» **Set task 1**
Transcribe the portion of the forum thread below from "Thanks! And thanks" up to and including "will run it.".
» **Set task 2**
List every distinct username that appears in a byline in the forum thread below.

» **Passage shown**
※

This is really useful to test new features before they land in master and are deployed out - we actually have tooling that lets you specify a branch you want to try out, and you can quickly have your client pull built assets from that branch - and even share a link that someone can click on to test out their client on a certain build. Just the other week, we shipped some non-obvious bug, and I was able to bisect the troubled commit using our build override stuff.

The worker stuff is completely integrated into our CI pipeline, and on a usual day, we're pushing a bunch of worker updates to our different release channels. The backing-store for all assets and pre-rendered content sits in a multi-regional GCS bucket that the worker signs + proxies + caches requests to.

We build the worker's JS using webpack, and our CI toolchain snapshots each worker deploy, and allows us to roll back the worker to any point in time with ease.

I wrote probably the stupidest worker script too, that streams a clock to your browser using chunked requests: https://jake.lol/clock (no javascript required).

kentonv · on July 3, 2018

At Cloudflare we're all in awe at how fast https://discordapp.com loads... nice work.

jhgg · on July 3, 2018

Thanks! And thanks for building Cloudflare workers. You have no idea how much nicer it is to write and express a lot of this logic in modern javascript, rather than nginx configs and VCLs.

adreamingsoul · on July 3, 2018

I haven't dug too deep into this, but when loading view-source:https://jake.lol/clock I'm seeing on average 14 second load times. Does this happen for anyone else?

JohnDotAwesome · on July 5, 2018

That seems right. Should probably be longer. Each second, a new chunk is emitted with the appropriate html to hide the old clock element and show the new.

jedberg · on July 2, 2018

The value of any function-as-a-service is the ecosystem within which it sits. Pretty much all of them are the same: upload your code, we will run it.

The value comes from 1) What can trigger that code to run and 2) What services that code can interact with.

And on those two points, AWS still wins hands down. They have by far the most possible triggers for Lambda, and they have by far the most services that Lambda can interact with.

It's cool that Cloudflare built something faster, but unless you're running in a vacuum, speed is the least of your concerns.

zackbloom · on July 2, 2018

Yes, that's how Amazon creates lock-in. But it depends what you're doing with it right? If you are looking to run code based on a SQS event, yes you have to use a Lambda. If you are looking to execute code when something visits a URL you have more options.

scarface74 · on July 2, 2018

Triggering Lambdas based on SQS events is new - it was just introduced at the end of June of this year.(https://aws.amazon.com/blogs/aws/aws-lambda-adds-amazon-simp...). For the past 14 years you've had to poll for SQS messages.

If you are referring to SNS, you've always been able to send SNS messages to HTTP endpoints. (https://docs.aws.amazon.com/sns/latest/dg/SendMessageToHttp....)

jedberg · on July 2, 2018

> Yes, that's how Amazon creates lock-in.

That is the cynical way to look at it. It also creates value because it lets you do more with what you already have.

> If you are looking to execute code when something visits a URL you have more options.

Sure, but unless that code works in isolation, it probably needs at the very least access to some sort of data store.

greenail · on July 3, 2018

The lockin argument alone is a red herring. Every technology implementation creates lockin. The valid question is how hard is something to change. A good architecture balances how easy it is to change something with how optimized it is, also balancing how much it costs to build and maintain.

※

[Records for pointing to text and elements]
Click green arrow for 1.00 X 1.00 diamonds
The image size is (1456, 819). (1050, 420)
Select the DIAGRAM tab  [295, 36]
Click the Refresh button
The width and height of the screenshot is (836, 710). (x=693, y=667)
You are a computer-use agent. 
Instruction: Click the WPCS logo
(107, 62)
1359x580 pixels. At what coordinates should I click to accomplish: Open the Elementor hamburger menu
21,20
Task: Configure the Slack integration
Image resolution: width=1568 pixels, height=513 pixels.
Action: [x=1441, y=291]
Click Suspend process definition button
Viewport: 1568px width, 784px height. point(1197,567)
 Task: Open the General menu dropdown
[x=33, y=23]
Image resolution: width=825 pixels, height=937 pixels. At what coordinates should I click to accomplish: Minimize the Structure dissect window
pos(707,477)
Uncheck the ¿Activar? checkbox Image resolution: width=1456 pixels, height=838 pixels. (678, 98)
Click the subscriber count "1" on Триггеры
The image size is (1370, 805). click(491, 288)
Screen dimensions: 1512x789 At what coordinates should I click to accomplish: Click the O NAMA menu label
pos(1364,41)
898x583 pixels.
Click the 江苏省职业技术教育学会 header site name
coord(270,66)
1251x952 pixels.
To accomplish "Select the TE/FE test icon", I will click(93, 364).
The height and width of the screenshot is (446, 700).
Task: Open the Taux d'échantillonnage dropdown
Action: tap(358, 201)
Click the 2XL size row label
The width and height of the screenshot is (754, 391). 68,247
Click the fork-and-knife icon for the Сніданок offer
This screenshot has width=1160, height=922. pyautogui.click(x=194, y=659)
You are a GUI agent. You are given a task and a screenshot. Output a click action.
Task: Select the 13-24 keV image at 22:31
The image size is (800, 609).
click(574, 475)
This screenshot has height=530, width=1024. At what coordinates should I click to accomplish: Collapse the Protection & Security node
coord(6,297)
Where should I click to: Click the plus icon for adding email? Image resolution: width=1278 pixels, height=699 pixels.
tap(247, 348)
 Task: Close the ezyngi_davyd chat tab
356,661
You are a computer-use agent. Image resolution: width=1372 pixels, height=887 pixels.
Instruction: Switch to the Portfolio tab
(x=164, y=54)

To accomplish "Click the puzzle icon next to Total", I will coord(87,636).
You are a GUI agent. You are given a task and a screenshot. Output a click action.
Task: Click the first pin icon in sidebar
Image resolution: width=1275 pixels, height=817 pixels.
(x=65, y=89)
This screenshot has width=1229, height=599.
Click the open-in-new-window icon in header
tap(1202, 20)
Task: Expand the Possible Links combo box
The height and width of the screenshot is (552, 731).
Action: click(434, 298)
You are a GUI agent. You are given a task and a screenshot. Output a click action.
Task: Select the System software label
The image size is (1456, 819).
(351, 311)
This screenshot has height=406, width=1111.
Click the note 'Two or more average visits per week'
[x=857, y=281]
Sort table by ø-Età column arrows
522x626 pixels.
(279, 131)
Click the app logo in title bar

※

» **Complete answer 1**
Thanks! And thanks for building Cloudflare workers. You have no idea how much nicer it is to write and express a lot of this logic in modern javascript, rather than nginx configs and VCLs.

adreamingsoul · on July 3, 2018

I haven't dug too deep into this, but when loading view-source:https://jake.lol/clock I'm seeing on average 14 second load times. Does this happen for anyone else?

JohnDotAwesome · on July 5, 2018

That seems right. Should probably be longer. Each second, a new chunk is emitted with the appropriate html to hide the old clock element and show the new.

jedberg · on July 2, 2018

The value of any function-as-a-service is the ecosystem within which it sits. Pretty much all of them are the same: upload your code, we will run it.

» **Complete answer 2**
kentonv, jhgg, adreamingsoul, JohnDotAwesome, jedberg, zackbloom, scarface74, greenail